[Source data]
══════════════════════════════
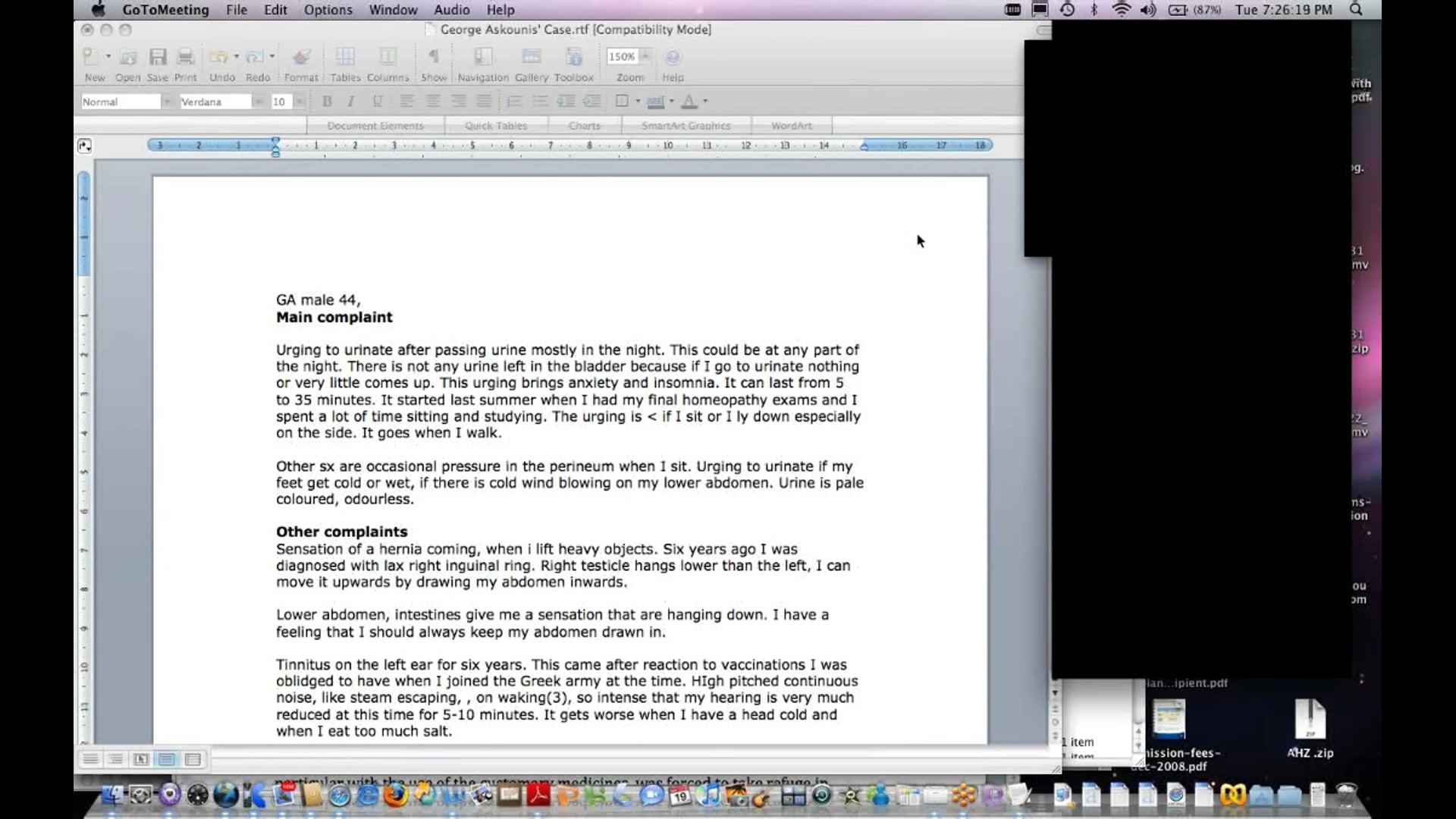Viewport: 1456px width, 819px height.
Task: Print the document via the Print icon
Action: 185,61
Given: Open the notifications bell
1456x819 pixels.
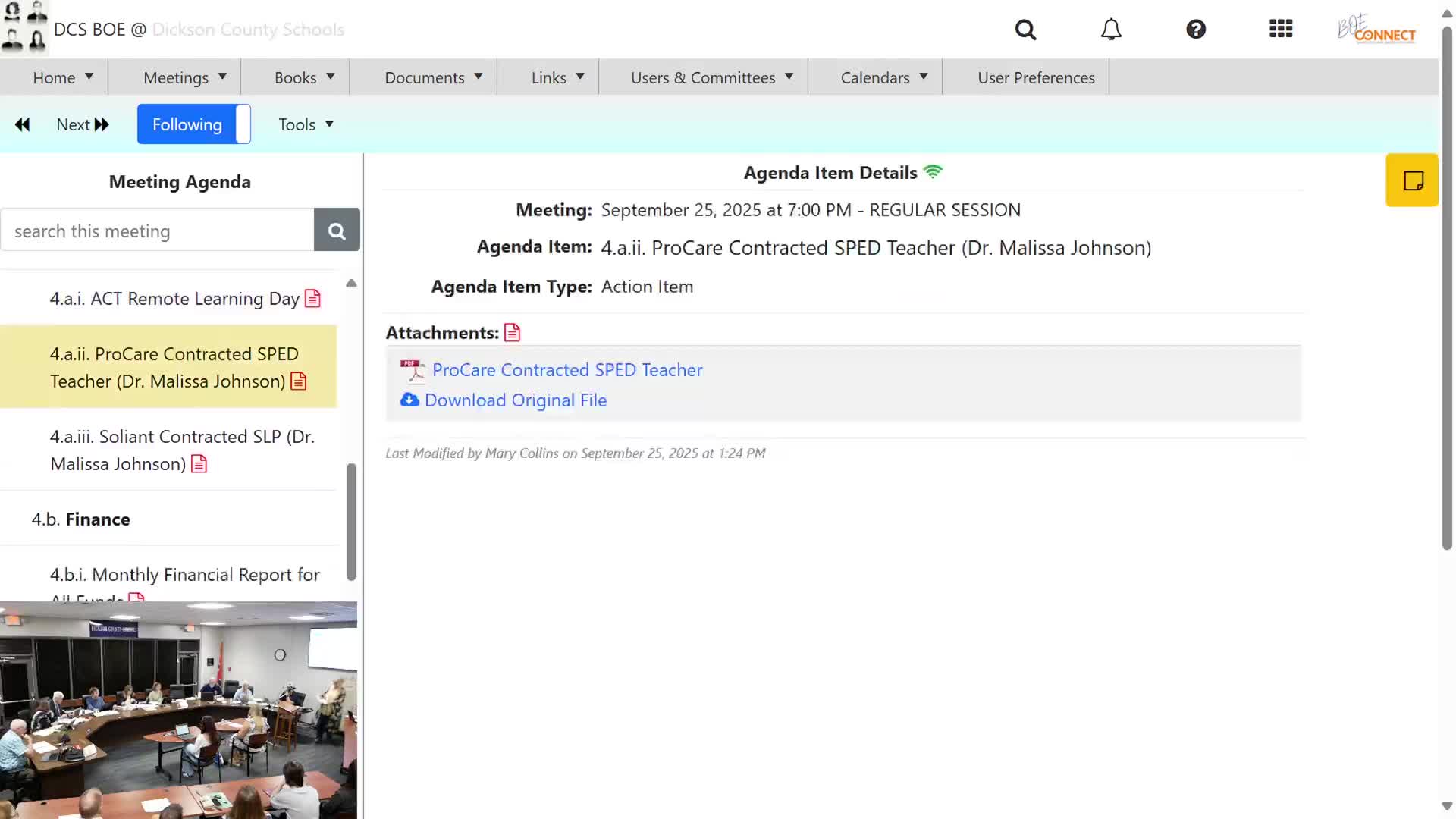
══════════════════════════════
Only the lines from the one holding "Given: Open the notifications bell" through the end of the records belong in the answer, copied exactly and without pictures.

# Answer to the exercise
Given: Open the notifications bell
1456x819 pixels.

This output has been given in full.